▸ **Task brief**
The answer should consist of all the entries, repeated word for word.

▸ **Data section**
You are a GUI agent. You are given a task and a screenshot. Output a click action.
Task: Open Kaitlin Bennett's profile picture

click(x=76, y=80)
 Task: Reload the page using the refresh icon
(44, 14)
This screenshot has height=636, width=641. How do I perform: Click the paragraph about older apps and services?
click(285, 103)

▸ **Task result**
You are a GUI agent. You are given a task and a screenshot. Output a click action.
Task: Open Kaitlin Bennett's profile picture

click(x=76, y=80)
 Task: Reload the page using the refresh icon
(44, 14)
This screenshot has height=636, width=641. How do I perform: Click the paragraph about older apps and services?
click(285, 103)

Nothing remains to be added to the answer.